• Task directions:
Give all the data again exactly.

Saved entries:
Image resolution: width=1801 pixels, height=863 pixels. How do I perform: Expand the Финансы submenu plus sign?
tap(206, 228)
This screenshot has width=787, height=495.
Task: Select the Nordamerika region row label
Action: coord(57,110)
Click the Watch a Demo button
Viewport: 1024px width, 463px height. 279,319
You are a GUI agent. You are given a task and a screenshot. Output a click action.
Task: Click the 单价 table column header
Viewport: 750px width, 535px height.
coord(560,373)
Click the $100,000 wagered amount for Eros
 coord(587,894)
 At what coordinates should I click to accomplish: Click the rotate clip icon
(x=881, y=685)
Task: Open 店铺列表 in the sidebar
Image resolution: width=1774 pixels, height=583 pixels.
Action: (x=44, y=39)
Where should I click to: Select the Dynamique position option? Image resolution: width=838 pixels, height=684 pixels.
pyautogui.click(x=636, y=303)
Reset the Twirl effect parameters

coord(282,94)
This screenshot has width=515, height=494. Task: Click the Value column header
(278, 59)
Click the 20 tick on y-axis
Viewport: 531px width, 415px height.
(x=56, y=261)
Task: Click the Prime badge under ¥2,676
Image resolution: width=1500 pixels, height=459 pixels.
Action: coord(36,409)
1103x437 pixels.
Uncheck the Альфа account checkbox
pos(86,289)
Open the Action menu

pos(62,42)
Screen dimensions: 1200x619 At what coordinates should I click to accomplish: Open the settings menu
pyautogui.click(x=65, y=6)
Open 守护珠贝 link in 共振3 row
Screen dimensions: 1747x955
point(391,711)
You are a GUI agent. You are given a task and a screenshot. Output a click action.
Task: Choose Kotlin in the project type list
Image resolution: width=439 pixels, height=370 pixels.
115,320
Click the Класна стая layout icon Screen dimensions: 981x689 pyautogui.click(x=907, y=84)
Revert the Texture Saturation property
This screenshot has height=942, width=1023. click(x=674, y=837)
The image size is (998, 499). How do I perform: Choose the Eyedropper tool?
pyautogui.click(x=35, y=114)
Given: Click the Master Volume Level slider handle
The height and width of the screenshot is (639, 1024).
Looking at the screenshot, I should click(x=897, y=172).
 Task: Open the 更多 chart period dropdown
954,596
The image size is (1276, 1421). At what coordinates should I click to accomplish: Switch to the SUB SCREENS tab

• Result for this exercise:
Image resolution: width=1801 pixels, height=863 pixels. How do I perform: Expand the Финансы submenu plus sign?
tap(206, 228)
This screenshot has width=787, height=495.
Task: Select the Nordamerika region row label
Action: coord(57,110)
Click the Watch a Demo button
Viewport: 1024px width, 463px height. 279,319
You are a GUI agent. You are given a task and a screenshot. Output a click action.
Task: Click the 单价 table column header
Viewport: 750px width, 535px height.
coord(560,373)
Click the $100,000 wagered amount for Eros
 coord(587,894)
 At what coordinates should I click to accomplish: Click the rotate clip icon
(x=881, y=685)
Task: Open 店铺列表 in the sidebar
Image resolution: width=1774 pixels, height=583 pixels.
Action: (x=44, y=39)
Where should I click to: Select the Dynamique position option? Image resolution: width=838 pixels, height=684 pixels.
pyautogui.click(x=636, y=303)
Reset the Twirl effect parameters

coord(282,94)
This screenshot has width=515, height=494. Task: Click the Value column header
(278, 59)
Click the 20 tick on y-axis
Viewport: 531px width, 415px height.
(x=56, y=261)
Task: Click the Prime badge under ¥2,676
Image resolution: width=1500 pixels, height=459 pixels.
Action: coord(36,409)
1103x437 pixels.
Uncheck the Альфа account checkbox
pos(86,289)
Open the Action menu

pos(62,42)
Screen dimensions: 1200x619 At what coordinates should I click to accomplish: Open the settings menu
pyautogui.click(x=65, y=6)
Open 守护珠贝 link in 共振3 row
Screen dimensions: 1747x955
point(391,711)
You are a GUI agent. You are given a task and a screenshot. Output a click action.
Task: Choose Kotlin in the project type list
Image resolution: width=439 pixels, height=370 pixels.
115,320
Click the Класна стая layout icon Screen dimensions: 981x689 pyautogui.click(x=907, y=84)
Revert the Texture Saturation property
This screenshot has height=942, width=1023. click(x=674, y=837)
The image size is (998, 499). How do I perform: Choose the Eyedropper tool?
pyautogui.click(x=35, y=114)
Given: Click the Master Volume Level slider handle
The height and width of the screenshot is (639, 1024).
Looking at the screenshot, I should click(x=897, y=172).
 Task: Open the 更多 chart period dropdown
954,596
The image size is (1276, 1421). At what coordinates should I click to accomplish: Switch to the SUB SCREENS tab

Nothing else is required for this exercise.